> **DATA SUPPLIED**:

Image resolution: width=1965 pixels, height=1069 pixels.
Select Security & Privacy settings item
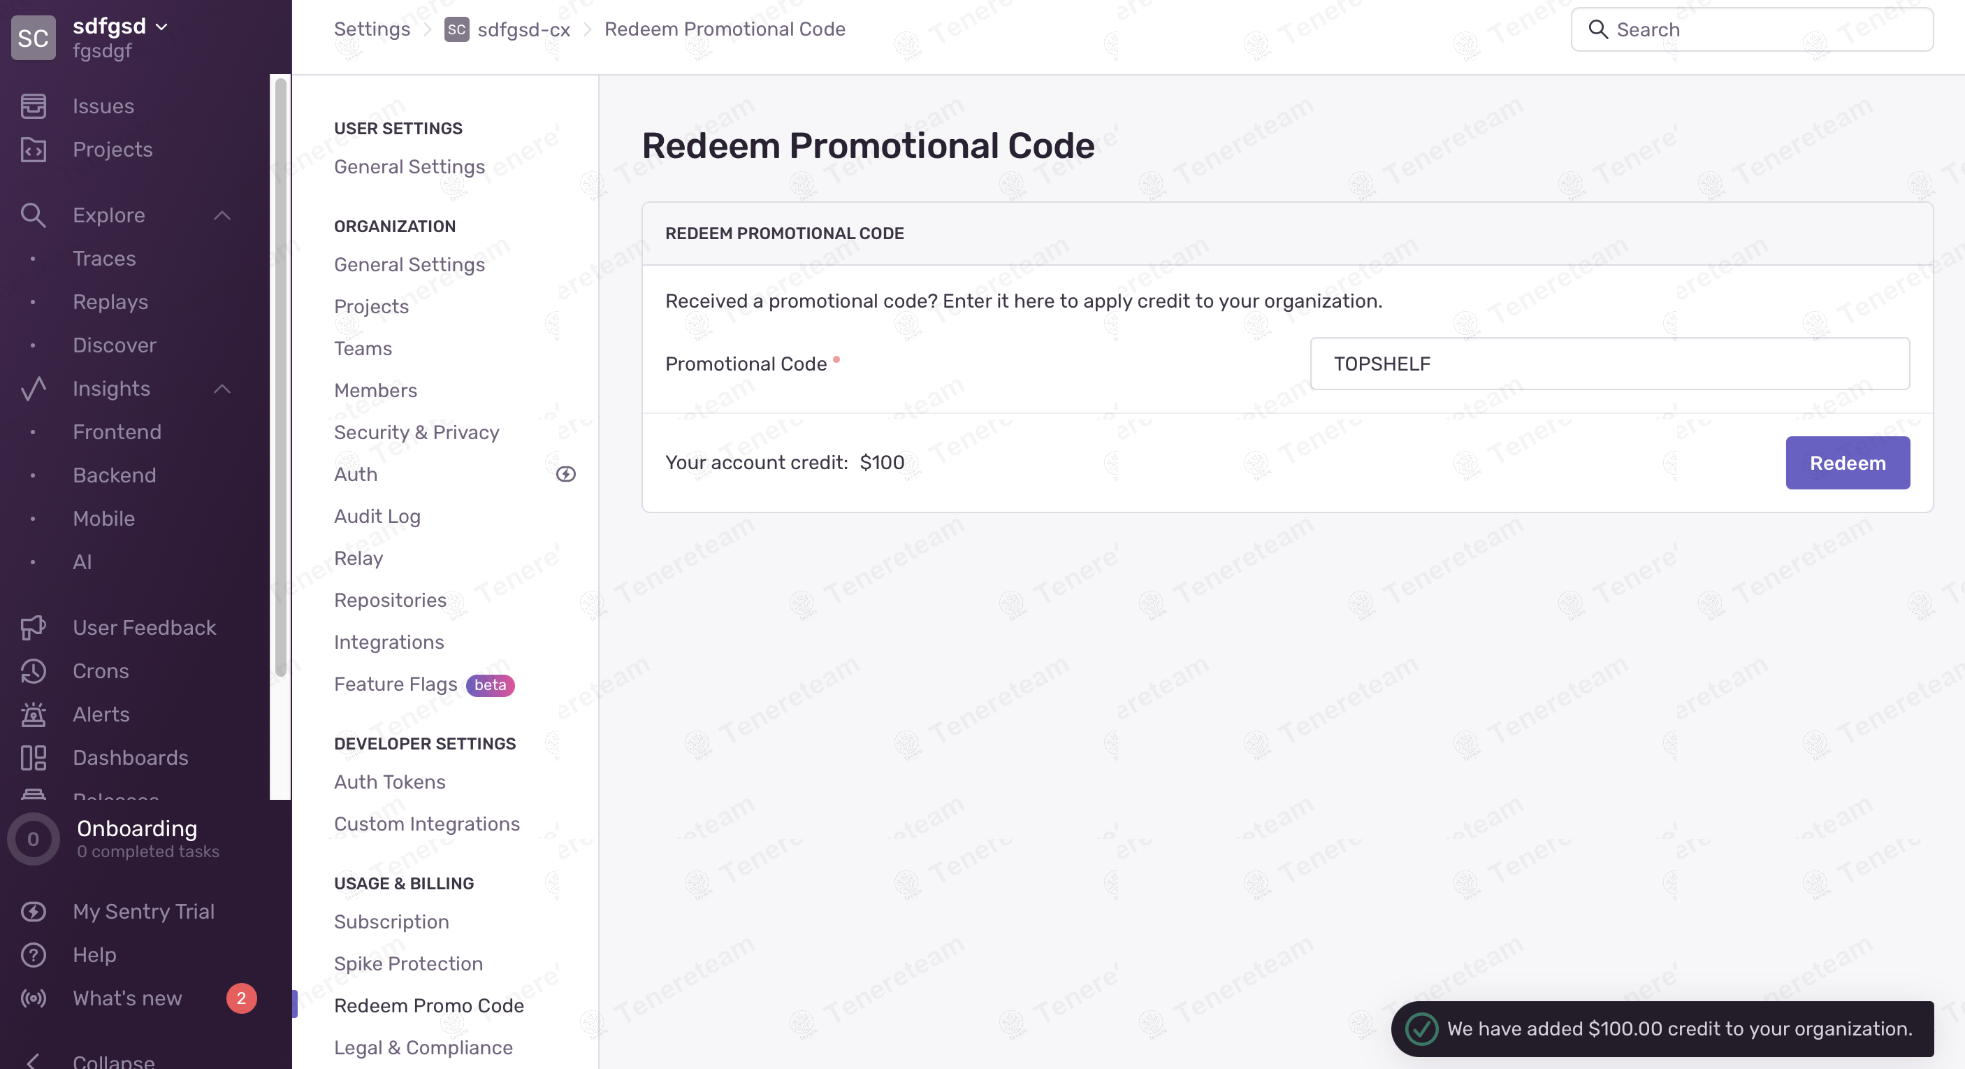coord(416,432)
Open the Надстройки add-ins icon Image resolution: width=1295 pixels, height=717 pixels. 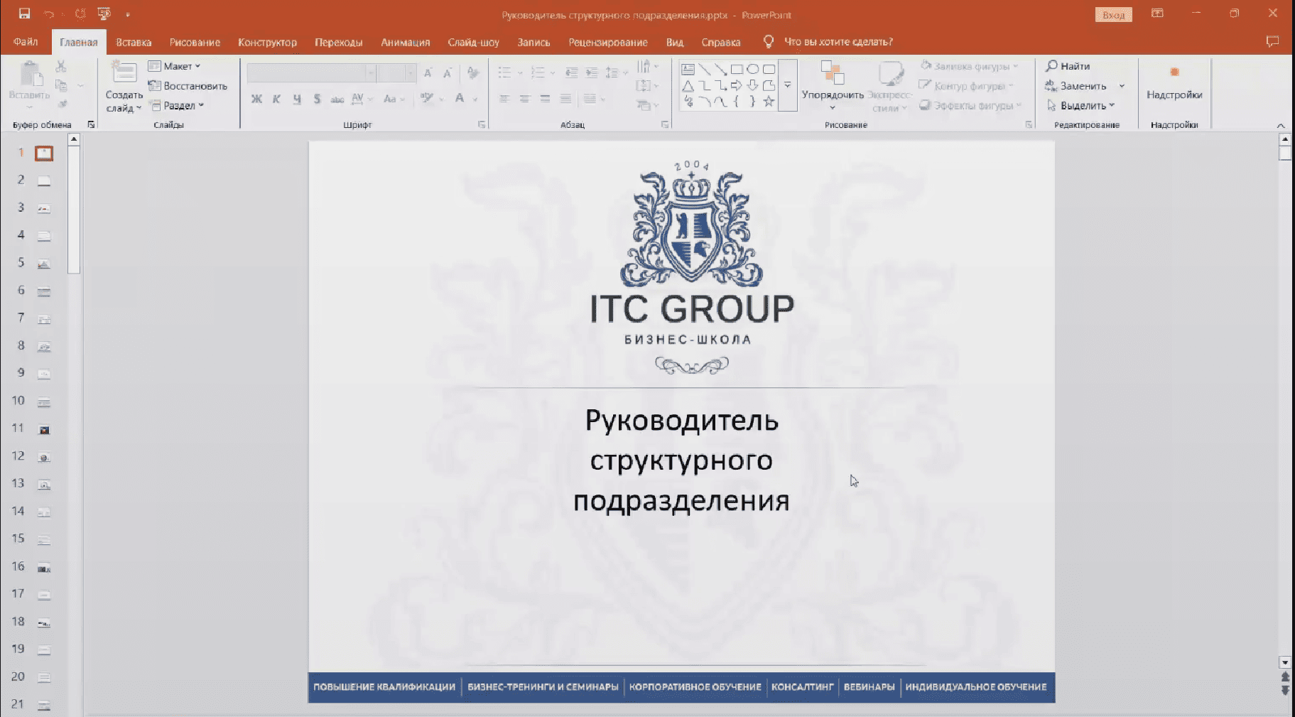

--

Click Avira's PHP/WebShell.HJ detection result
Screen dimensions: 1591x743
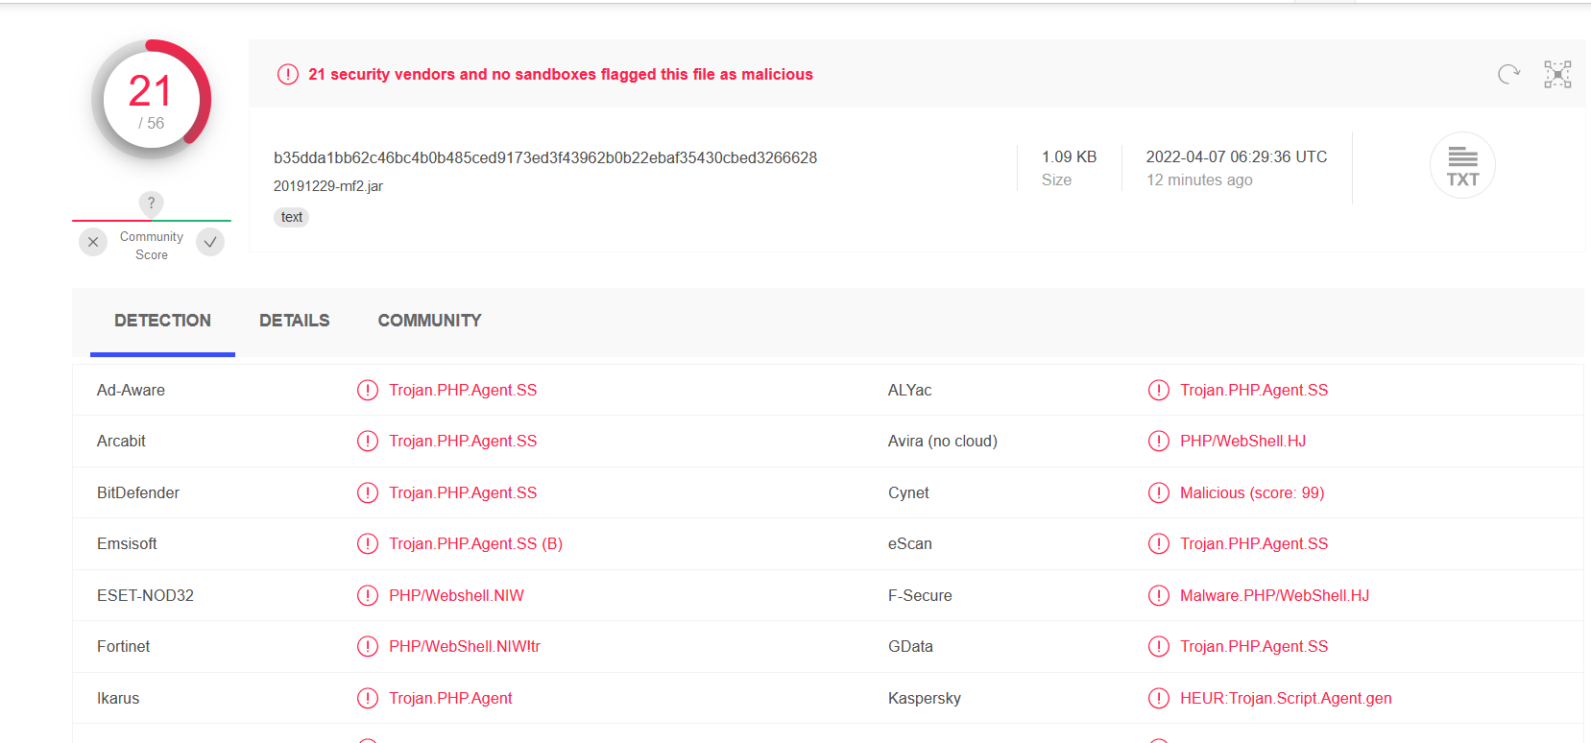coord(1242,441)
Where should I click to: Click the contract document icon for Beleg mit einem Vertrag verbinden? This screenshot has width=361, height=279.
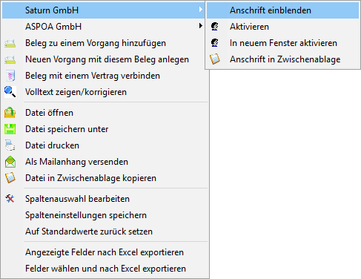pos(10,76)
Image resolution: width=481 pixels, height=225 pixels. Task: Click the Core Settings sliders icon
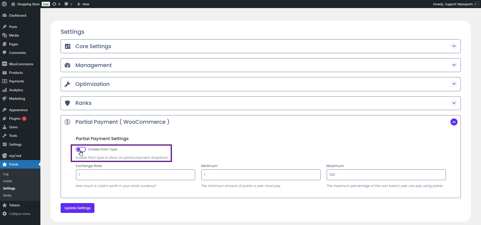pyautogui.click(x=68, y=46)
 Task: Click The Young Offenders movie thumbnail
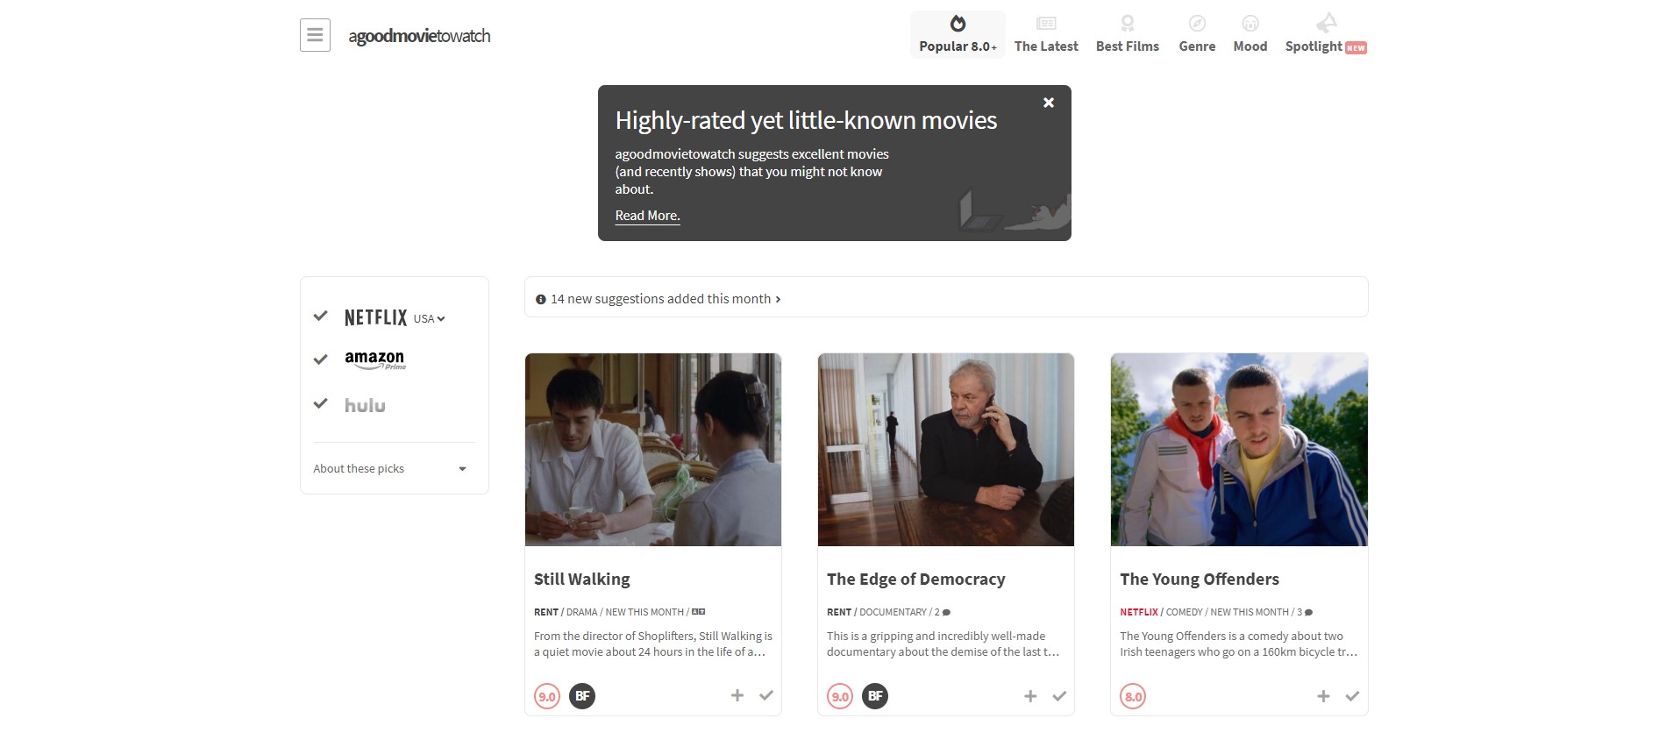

==

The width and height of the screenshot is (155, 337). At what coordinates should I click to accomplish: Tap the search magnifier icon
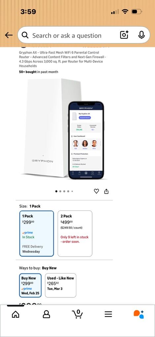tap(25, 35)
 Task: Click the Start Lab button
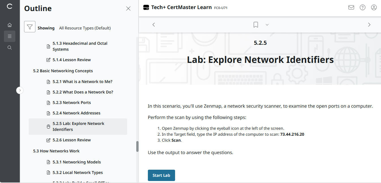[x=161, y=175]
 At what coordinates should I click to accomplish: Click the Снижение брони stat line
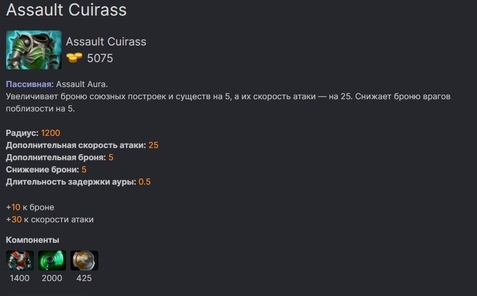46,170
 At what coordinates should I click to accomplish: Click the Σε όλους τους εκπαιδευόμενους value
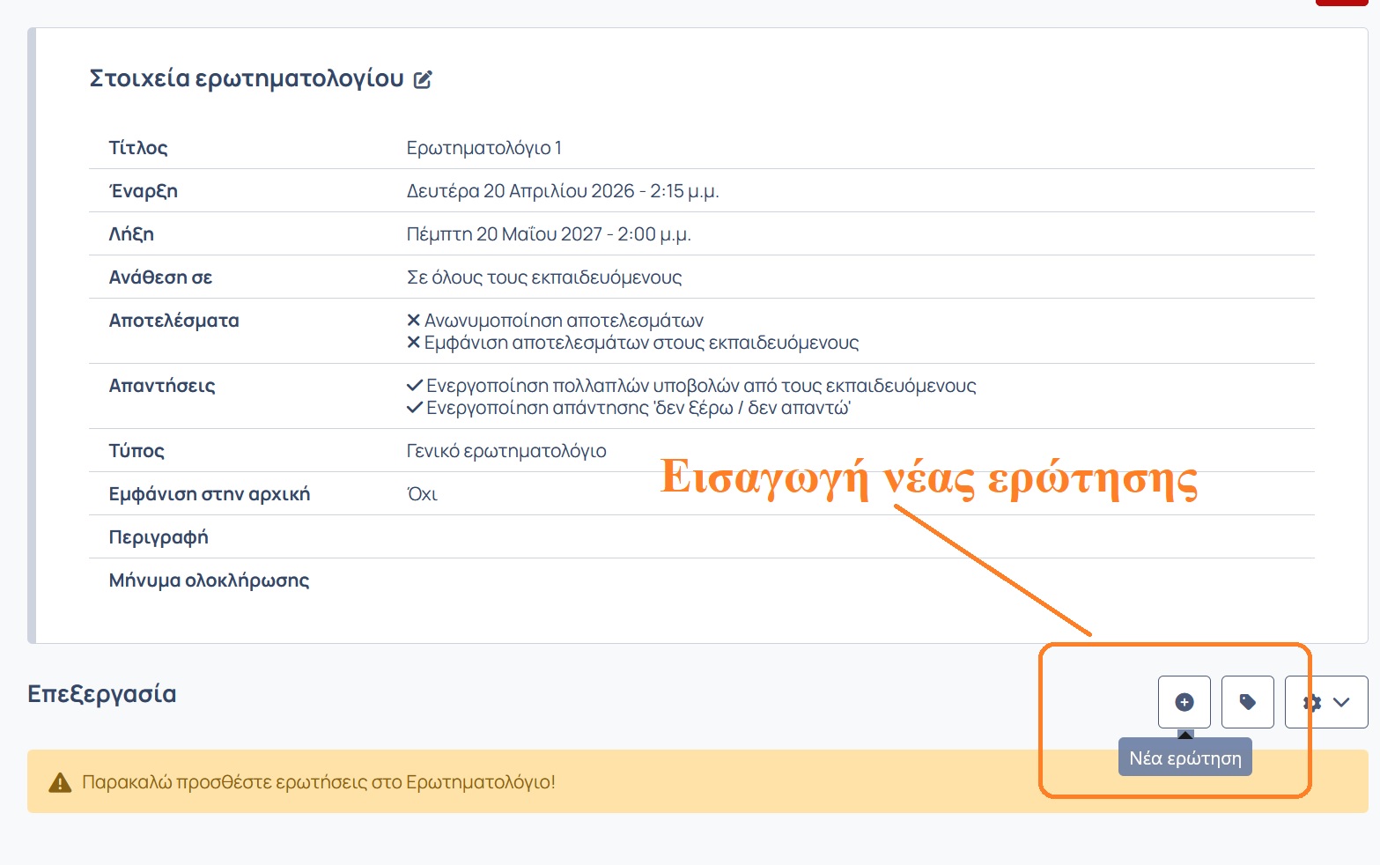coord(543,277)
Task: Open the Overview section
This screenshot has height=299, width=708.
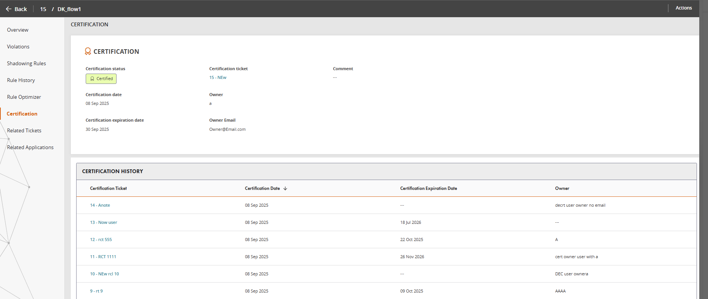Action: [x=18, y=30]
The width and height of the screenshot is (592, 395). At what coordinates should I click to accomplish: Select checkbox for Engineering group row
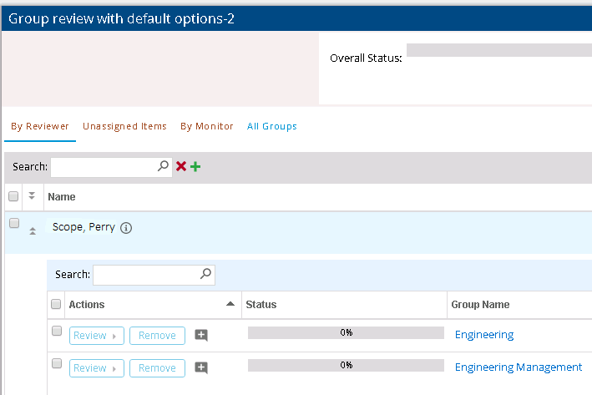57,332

> **YOUR INSTRUCTIONS**: Between and including the line above that contains "Screen dimensions: 1591x743" and the line that contains "Task: Click The Young", restate every line word for word. Pictures stay out.

> **SOLVED EXERCISE**:
Screen dimensions: 1591x743
coord(1242,441)
Where should I click to: Click the contract document icon for Beleg mit einem Vertrag verbinden? This screenshot has width=361, height=279.
pos(10,76)
Image resolution: width=481 pixels, height=225 pixels. Task: Click the Core Settings sliders icon
pyautogui.click(x=68, y=46)
 Task: Click The Young Offenders movie thumbnail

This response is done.